- **The task**
Give back, exactly and with nothing else, the lines running from the one that contains "Given: Click the 1/12 - 1/17, 2026 date cell" to the end of the entries below; do not include pictures.
Input Block Start
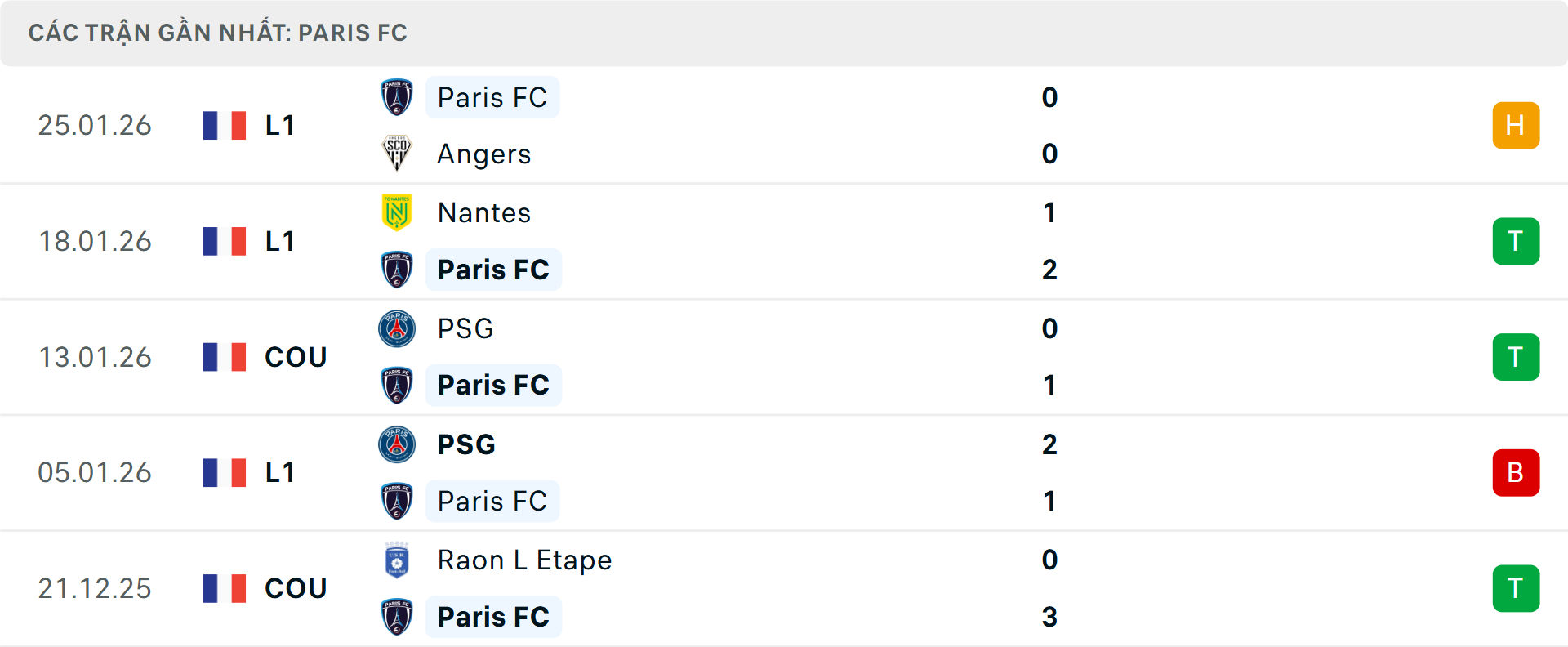Open the Raon L Etape team link
Viewport: 1568px width, 647px height.
coord(524,560)
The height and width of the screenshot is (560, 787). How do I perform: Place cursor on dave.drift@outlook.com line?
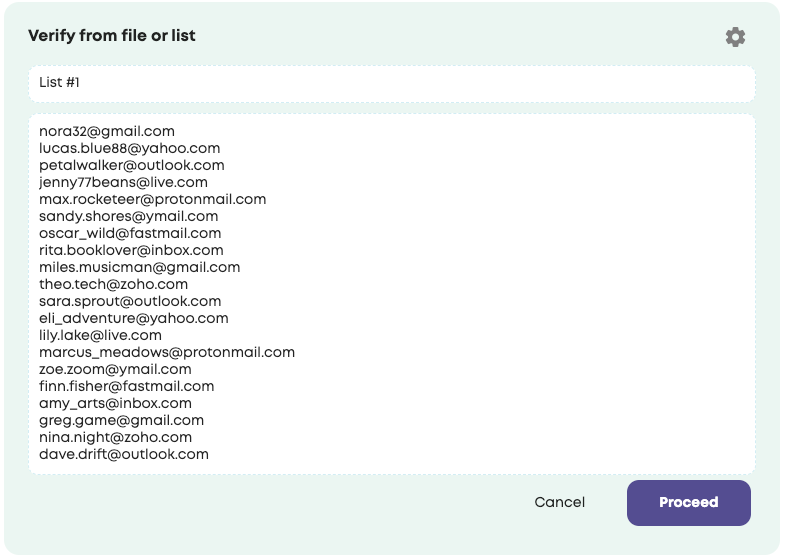(124, 454)
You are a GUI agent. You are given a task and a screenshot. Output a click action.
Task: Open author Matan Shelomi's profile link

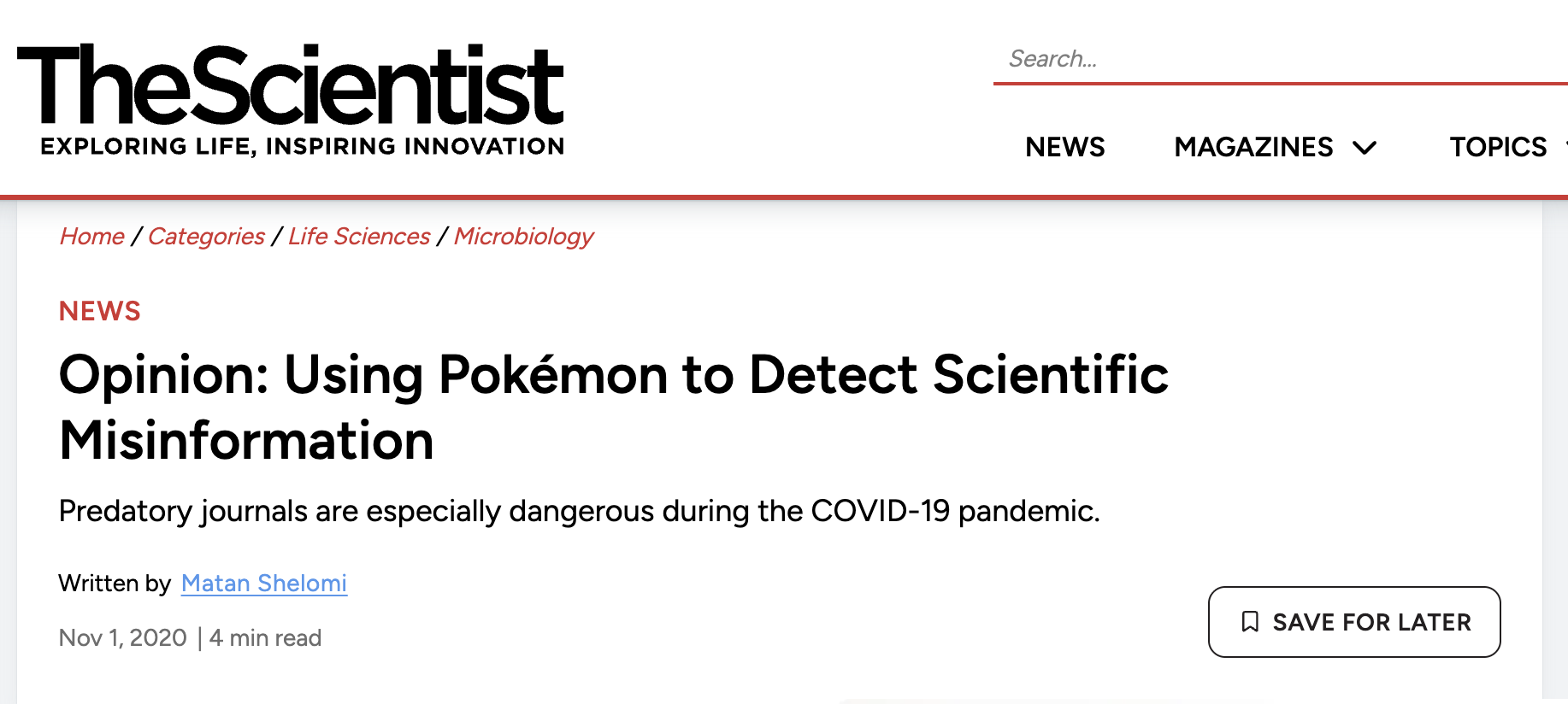tap(264, 584)
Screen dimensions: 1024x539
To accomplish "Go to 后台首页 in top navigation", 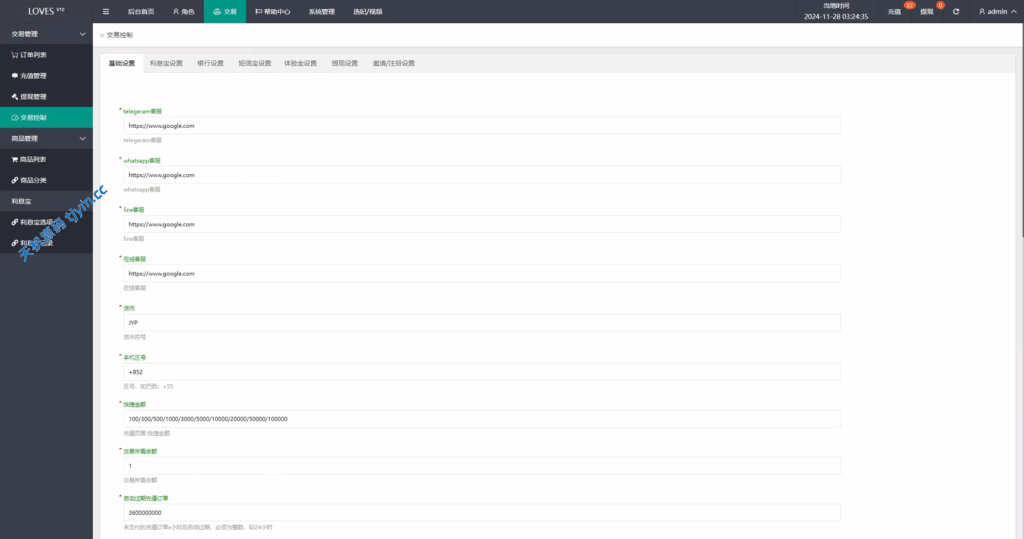I will tap(141, 11).
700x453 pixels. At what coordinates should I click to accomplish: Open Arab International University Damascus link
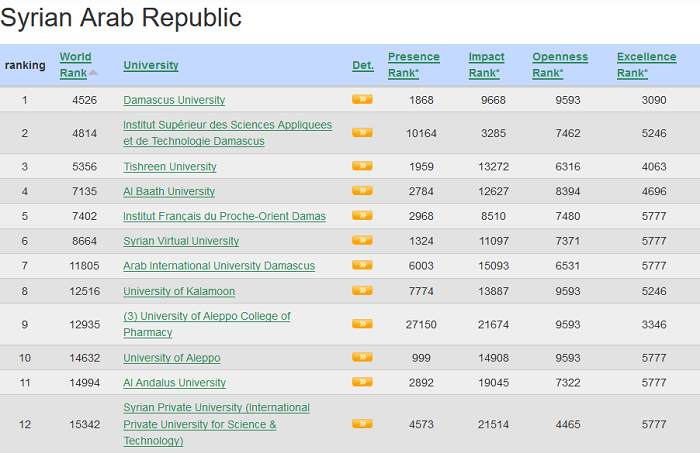pyautogui.click(x=219, y=266)
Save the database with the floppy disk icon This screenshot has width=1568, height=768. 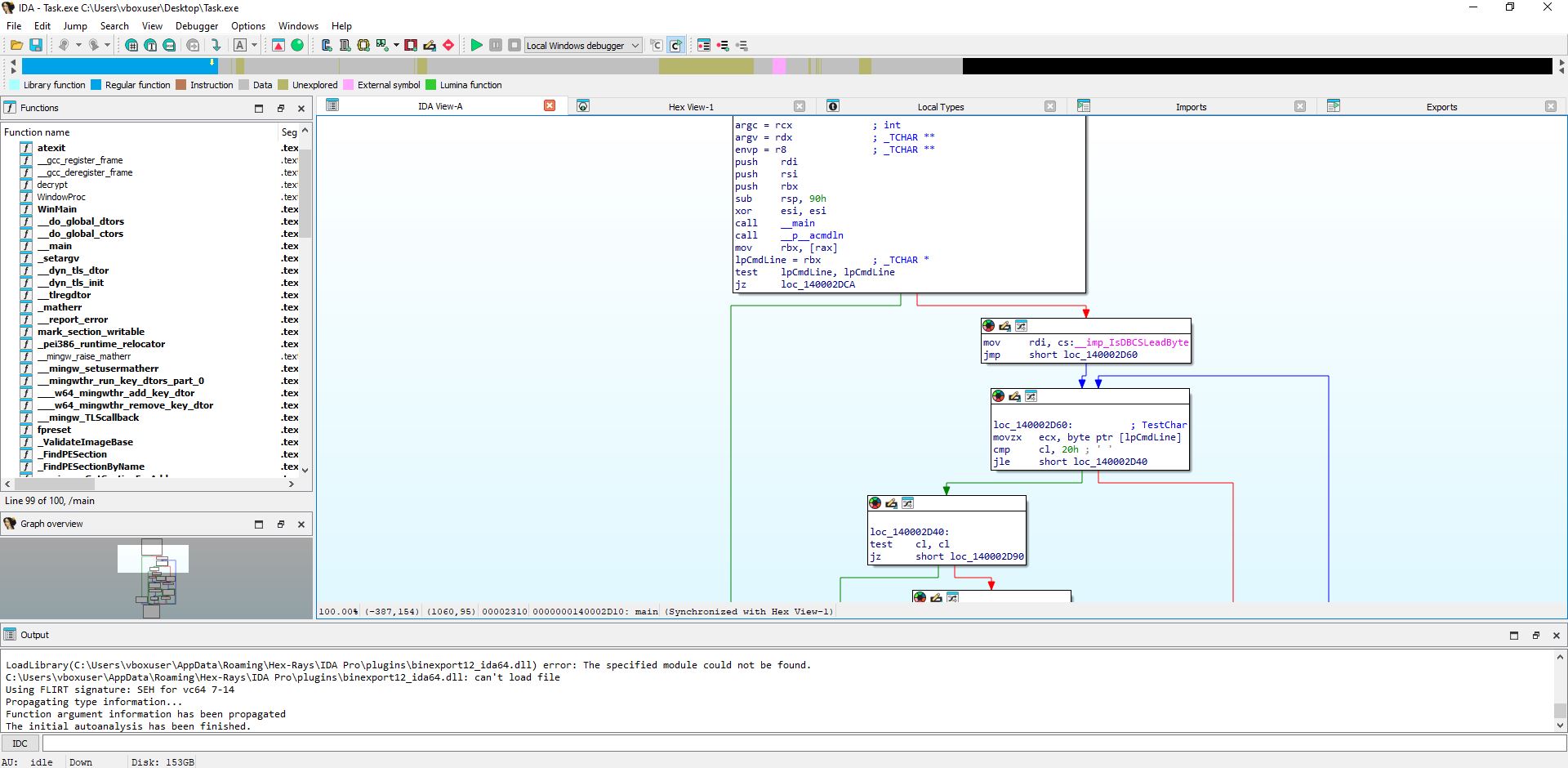click(36, 45)
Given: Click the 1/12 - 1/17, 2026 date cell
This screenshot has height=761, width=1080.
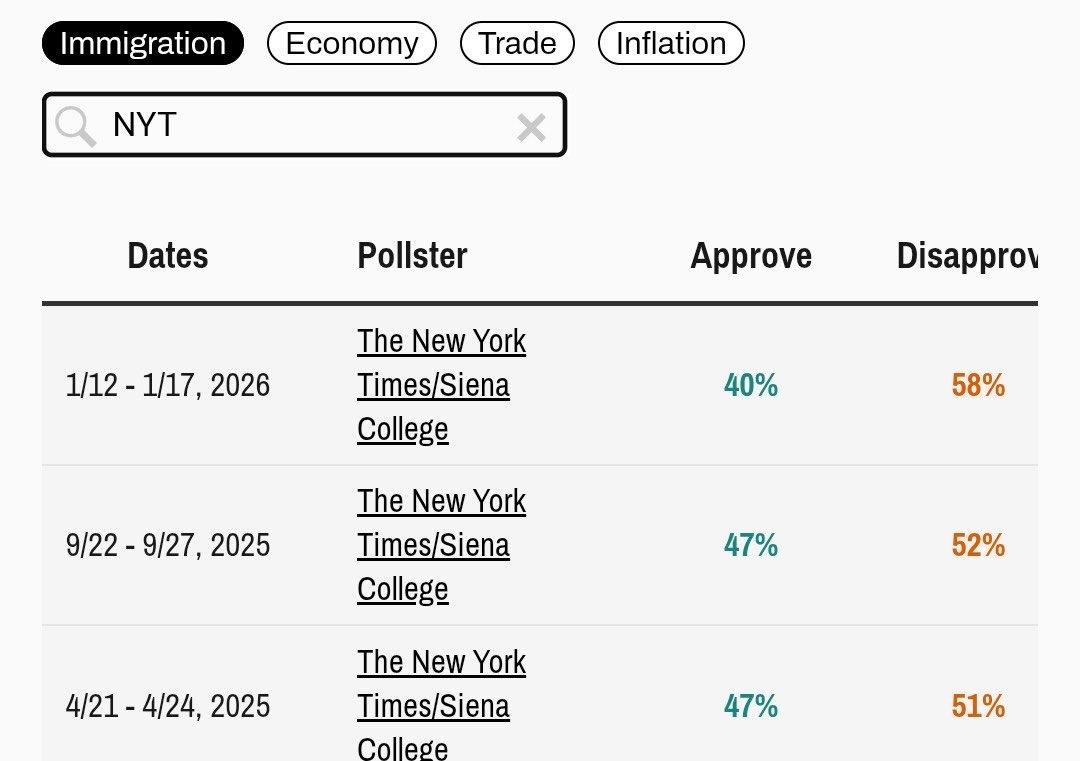Looking at the screenshot, I should pos(168,386).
Input Block End
- **Completed exercise**
Given: Click the 1/12 - 1/17, 2026 date cell
This screenshot has height=761, width=1080.
Looking at the screenshot, I should pos(168,386).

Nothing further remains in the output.